The decision by Jeffries and the House Democratic leadership team to lend their votes to stop Johnson’s ouster provides a powerful inflection point in what has been a long political season of dysfunction, stalemate and chaos in Congress.
By declaring enough is enough, that it’s time to “turn the page” on the Republican tumult, the Democratic leader is flexing his power in a very public and timely way, an attempt to show lawmakers, and anyone else watching in dismay at the broken Congress, that there can be an alternative approach to governing.
“From the very beginning of this Congress, House Republicans have visited chaos, dysfunction and extremism on the American people,” Jeffries said Wednesday at the Capitol.
Jeffries said that with House Republicans “unwilling or unable” to get “the extreme MAGA Republicans under control, “it’s going to take a bipartisan coalition and partnership to accomplish that objective. We need more common sense in Washington, D.C., and less chaos.”

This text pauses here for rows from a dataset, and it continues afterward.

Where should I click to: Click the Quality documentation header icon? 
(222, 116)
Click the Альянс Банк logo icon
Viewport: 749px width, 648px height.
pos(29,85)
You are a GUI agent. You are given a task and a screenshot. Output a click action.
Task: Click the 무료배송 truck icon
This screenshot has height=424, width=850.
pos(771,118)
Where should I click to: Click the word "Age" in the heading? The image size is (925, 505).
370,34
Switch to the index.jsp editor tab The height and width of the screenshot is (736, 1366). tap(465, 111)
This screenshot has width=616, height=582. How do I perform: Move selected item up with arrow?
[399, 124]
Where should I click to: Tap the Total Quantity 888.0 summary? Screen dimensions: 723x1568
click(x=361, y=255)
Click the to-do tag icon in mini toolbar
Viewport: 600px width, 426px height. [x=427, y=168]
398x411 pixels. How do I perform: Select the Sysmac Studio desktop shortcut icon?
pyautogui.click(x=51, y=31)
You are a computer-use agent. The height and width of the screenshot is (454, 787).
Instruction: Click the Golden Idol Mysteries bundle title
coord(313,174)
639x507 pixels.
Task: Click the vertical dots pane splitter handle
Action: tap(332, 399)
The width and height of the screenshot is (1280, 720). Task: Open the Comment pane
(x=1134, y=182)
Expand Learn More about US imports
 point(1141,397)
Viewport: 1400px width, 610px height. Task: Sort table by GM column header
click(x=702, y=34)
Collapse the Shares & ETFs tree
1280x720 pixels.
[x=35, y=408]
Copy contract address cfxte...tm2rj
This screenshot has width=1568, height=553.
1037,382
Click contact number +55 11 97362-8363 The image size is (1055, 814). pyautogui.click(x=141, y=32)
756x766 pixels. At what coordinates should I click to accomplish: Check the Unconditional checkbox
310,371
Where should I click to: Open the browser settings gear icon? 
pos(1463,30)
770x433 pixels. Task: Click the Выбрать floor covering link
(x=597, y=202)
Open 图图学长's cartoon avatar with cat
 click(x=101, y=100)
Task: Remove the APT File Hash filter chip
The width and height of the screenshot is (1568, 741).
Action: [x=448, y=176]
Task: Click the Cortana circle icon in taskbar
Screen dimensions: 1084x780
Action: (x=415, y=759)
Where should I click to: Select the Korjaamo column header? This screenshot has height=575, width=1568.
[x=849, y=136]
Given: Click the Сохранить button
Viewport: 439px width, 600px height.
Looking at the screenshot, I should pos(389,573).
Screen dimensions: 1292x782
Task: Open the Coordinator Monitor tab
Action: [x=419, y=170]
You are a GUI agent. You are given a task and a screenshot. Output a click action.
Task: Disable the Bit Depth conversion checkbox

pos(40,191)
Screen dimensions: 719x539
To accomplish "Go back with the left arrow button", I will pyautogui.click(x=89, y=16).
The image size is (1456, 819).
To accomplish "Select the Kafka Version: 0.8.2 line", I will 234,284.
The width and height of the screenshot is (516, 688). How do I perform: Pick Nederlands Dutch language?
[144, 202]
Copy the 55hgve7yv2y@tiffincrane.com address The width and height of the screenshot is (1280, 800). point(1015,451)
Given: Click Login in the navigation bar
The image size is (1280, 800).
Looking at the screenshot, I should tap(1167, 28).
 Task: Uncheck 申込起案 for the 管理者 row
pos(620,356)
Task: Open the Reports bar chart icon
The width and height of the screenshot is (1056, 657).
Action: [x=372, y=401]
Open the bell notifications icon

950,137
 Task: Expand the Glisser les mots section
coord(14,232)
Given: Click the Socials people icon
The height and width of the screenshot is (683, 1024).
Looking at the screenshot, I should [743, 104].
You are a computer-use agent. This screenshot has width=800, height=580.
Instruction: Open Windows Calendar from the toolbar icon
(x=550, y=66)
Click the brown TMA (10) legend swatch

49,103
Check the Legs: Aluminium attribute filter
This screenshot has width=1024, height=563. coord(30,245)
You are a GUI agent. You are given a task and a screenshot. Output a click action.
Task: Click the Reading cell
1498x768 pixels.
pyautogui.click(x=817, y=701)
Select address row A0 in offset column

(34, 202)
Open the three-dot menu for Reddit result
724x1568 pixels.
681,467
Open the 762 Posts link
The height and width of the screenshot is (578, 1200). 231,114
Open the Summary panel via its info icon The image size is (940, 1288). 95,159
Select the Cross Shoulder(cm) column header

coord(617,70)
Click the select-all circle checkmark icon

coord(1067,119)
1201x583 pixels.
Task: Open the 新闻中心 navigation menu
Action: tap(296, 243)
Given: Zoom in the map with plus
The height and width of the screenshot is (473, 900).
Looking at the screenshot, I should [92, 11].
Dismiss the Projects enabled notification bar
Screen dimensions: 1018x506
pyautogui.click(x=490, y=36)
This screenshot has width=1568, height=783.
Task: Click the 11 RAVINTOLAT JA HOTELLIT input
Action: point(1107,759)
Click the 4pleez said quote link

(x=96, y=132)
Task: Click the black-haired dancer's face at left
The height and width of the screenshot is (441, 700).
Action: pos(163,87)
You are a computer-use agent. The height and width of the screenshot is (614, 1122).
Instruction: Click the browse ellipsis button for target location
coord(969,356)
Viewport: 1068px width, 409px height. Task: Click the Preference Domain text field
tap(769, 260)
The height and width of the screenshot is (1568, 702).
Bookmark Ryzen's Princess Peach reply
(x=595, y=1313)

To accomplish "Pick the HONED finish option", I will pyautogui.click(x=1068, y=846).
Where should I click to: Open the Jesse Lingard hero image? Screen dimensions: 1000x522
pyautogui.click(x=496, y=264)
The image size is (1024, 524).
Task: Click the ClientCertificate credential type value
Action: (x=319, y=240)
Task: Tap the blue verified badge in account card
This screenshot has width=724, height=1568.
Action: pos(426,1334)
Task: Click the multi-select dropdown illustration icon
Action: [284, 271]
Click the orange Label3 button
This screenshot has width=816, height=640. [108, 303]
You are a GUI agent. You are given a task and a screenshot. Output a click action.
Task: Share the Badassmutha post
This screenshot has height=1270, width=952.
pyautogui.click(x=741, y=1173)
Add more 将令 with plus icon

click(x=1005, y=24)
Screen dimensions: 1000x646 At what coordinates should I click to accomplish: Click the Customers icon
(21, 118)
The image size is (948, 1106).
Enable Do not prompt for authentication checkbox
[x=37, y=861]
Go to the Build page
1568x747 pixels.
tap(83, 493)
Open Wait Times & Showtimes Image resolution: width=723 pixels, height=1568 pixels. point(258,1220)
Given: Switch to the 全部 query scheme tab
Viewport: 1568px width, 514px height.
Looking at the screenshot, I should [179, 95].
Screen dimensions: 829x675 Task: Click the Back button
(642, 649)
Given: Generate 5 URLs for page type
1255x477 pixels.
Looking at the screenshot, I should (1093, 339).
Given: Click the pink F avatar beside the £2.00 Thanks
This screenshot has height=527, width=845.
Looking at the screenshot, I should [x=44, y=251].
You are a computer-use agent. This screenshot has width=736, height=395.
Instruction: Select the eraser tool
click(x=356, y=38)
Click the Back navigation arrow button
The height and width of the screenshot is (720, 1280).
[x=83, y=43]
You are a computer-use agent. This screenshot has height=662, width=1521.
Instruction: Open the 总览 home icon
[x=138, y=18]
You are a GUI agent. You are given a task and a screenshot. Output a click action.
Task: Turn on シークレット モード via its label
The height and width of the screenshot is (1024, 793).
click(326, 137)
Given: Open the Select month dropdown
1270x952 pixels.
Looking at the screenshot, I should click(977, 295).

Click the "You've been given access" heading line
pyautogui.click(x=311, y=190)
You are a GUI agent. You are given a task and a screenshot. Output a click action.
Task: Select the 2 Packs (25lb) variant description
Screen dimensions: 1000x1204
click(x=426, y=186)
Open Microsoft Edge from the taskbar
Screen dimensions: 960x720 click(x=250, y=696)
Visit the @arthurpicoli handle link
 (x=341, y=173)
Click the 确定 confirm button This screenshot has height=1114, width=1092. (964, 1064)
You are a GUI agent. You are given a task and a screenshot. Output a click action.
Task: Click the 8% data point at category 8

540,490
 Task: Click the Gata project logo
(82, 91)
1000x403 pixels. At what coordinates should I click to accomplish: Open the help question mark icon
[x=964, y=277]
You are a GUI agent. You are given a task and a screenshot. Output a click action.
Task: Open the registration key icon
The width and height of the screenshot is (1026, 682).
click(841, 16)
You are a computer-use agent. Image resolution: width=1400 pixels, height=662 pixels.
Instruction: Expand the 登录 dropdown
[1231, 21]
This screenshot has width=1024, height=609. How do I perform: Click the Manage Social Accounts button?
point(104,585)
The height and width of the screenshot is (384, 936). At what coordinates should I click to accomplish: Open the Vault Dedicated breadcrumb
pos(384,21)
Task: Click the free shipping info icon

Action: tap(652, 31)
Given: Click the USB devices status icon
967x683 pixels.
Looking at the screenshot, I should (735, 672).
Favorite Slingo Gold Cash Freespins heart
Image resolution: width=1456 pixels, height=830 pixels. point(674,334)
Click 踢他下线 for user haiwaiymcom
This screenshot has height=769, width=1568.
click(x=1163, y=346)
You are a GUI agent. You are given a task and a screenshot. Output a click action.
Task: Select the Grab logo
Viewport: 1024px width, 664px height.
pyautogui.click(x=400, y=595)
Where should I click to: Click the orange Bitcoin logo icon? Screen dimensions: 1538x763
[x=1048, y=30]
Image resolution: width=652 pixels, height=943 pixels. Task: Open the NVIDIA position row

In the House, the minority leader is often seen as the speaker-in-waiting, the highest-ranking official of the party that’s out of power, biding their time in hopes of regaining the majority — and with it, the speaker’s gavel — in the next election. Elected by their own party, it’s a job without much formal underpinning.
But in Jeffries’ case, the minority leader position has come with enormous power, filling the political void left by the actual speaker, Johnson, who commands a fragile, thread-thin Republican majority and is constantly under threat from far-right provocateurs that the GOP speaker cannot fully control.
“He’s operating as a shadow speaker on all the important votes,” said Rep. Pramila Jayapal, D-Wash., chair of the Congressional Progressive Caucus.
While Johnson still marshals the powerful tools of the speaker’s office, a job outlined in the Constitution and second in the line of succession to the presidency, the Republican-led House has churned through a tumultuous session of infighting and upheaval that has left their goals and priorities stalled out.
In a fit of displeasure just months into their majority, far-right Republicans ousted the previous speaker, the now-retired Rep. Kevin McCarthy, R-Calif., last fall in a never-before-seen act of party revolt. He declined to specifically ask the Democrats for help.
Johnson faces the same threat of removal, but Jeffries sees in Johnson a more honest broker and potential partner he is willing to at least temporarily prop up — even though Johnson, too, has not overtly asked for any assist from across the aisle. A vote on Greene’s motion to vacate the speaker is expected next week.
As Johnson sidles up to Donald Trump, receiving the presumed Republican presidential nominee’s nod of support, it is Jeffries who holds what Democratic Rep. Nancy Pelosi, the speaker emerita, has referred to as “currency of the realm” — votes — that are required in the House to get any agenda over the finish line.